Monday, September 16, 2013

The Hermansens Celebrate the American Laborer

Labor Day 2013

This year the Hermansens celebrated the American laborer by hiking up to Lake Isabelle in the Brainard Lake region and fishing the Middle Fork of the St. Vrain.

Lake Isabelle

It turns out if you show up at 8:30 am on Labor Day, you will not get a spot at the Long Lake Trailhead (40° 4.674'N 105° 35.077'W). Instead we parked at the Brainard Lake day use parking area. It was about a mile walk around the lake to the trailhead. When we talked to one of the Rangers he said that 80% of the spots were filled for the weekend with people who hiked in and camped – so even arriving earlier might not have assured us a spot.

Bella finds hiking very tiring

We went with my friend Justin and his family. They have two kids and so we took a leisurely pace. We heard rumors that the lake was half-drained, but we decided we were committed at that point. We had briefly discussed hiking up Niwort Ridge for the views but it was too late at that point. However, when we arrived we were pleased to see that the upper half of the lake was still filled and beautiful. The low water level actually made for a great beach. We really should have brought some towels. Of course, the water was fed from the Isabelle Glacier, so swimming would have been brief.

Lake Isabelle has a beech!

We had a picnic lunch and then made our way back. As our friend said, Lake Isabelle has a high reward to hiking effort ratio. I would recommend it to anyone looking for a quick beautiful hike or an easy hike with the family.

Middle Fork of the St. Vrain

After the hike, Justin and I parted ways with our families and went fishing on the Middle Fork of the St. Vrain. We drove down the paved part until we got to the 4-wheel drive section of the road at the Camp Dick Campground (40° 7.796’N 105° 31.447’W). This section starts off with an obstacle that is designed to make anyone who does not have a 4-wheel drive vehicle realize that parking would be a fine idea.

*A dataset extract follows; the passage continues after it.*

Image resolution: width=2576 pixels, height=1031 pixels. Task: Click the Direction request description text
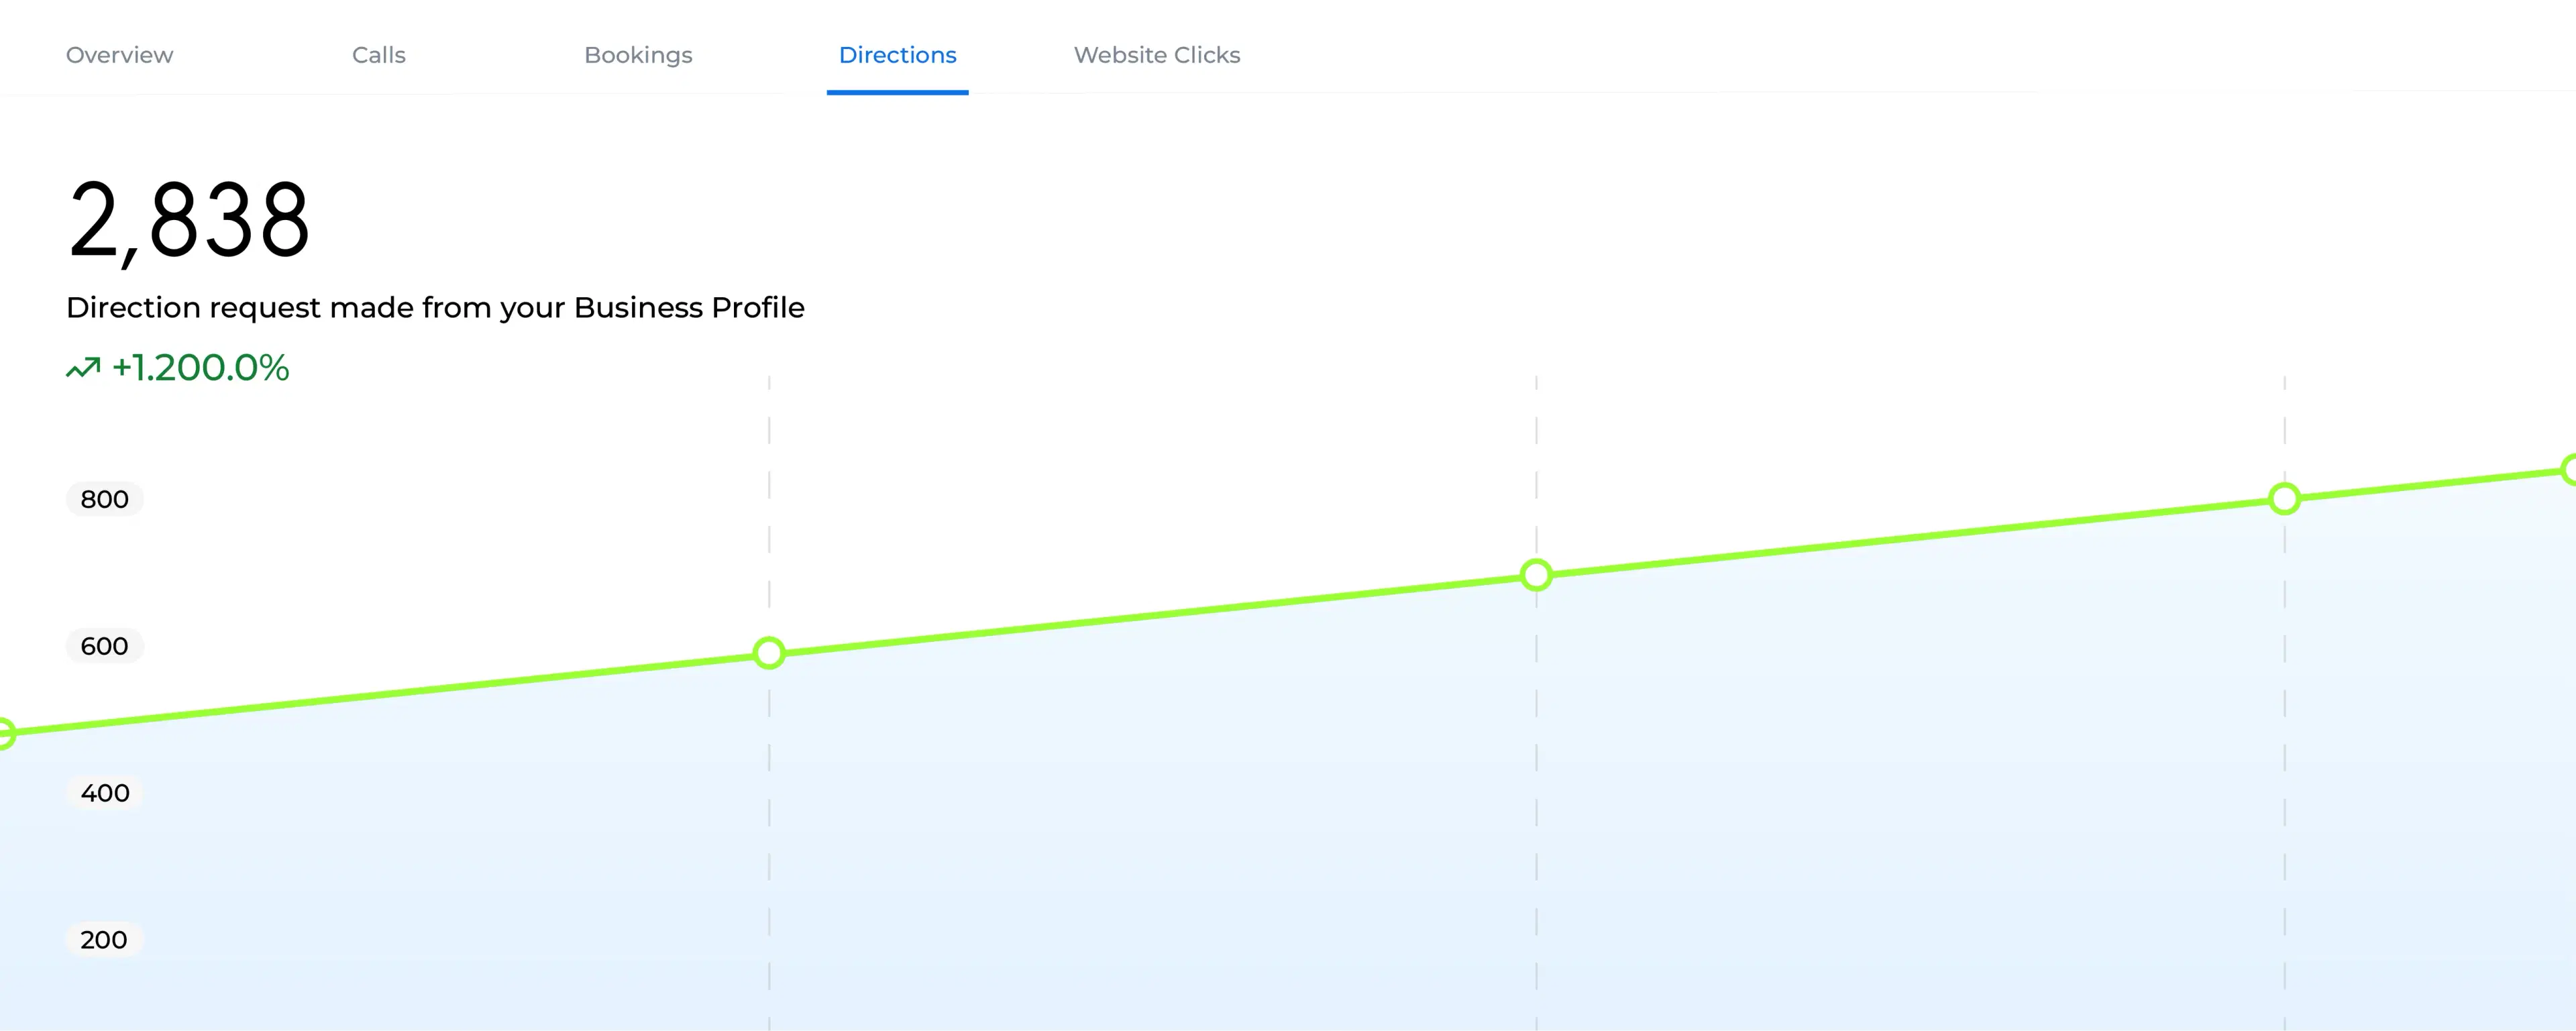point(435,308)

This was my first foray into real 4-wheel driving. I learned that:
·         My truck is a lot tougher than I thought it was.
·         Four-wheeling is not any faster than walking.
·         It’s only really worth it if you’re going to camp (and want to haul a lot of gear) or just like off-roading.
We eventually came to an obstacle about a mile in that we decided was not worth crossing, so went down to the stream and rigged up.

Justin casting for fish beneath some falls

Both of us brought our dogs. This was the first time that I had taken Bella. She was a champ, exhibiting all the best characteristics that you wanting a fishing dog: she sat quietly by the bank, did not wander off and did not try to help me land any of the fish.

Bella proving her mettle as a fishing dog

I fished most of the day with large (size 12) parachute adams with a copper dropper. I got slightly more fish on the dry. The fish were mostly brookies in the 8-inch range. I got one cutthroat that was probably around 12-inches. The middle fork has beautiful pools and nice trails on either side that make for easy jumping to the good fishing holes. We ended our trip at a nice waterfall. I switched to a double nymph rig (size 10 stonefly, size 16 copper john) and landed a nice 13” brookie on the copper john to end the day.

We left the river around 5pm and amazingly enough got the truck out in one piece. It was great way to celebrate the working man and women with good fishing, hiking and friends.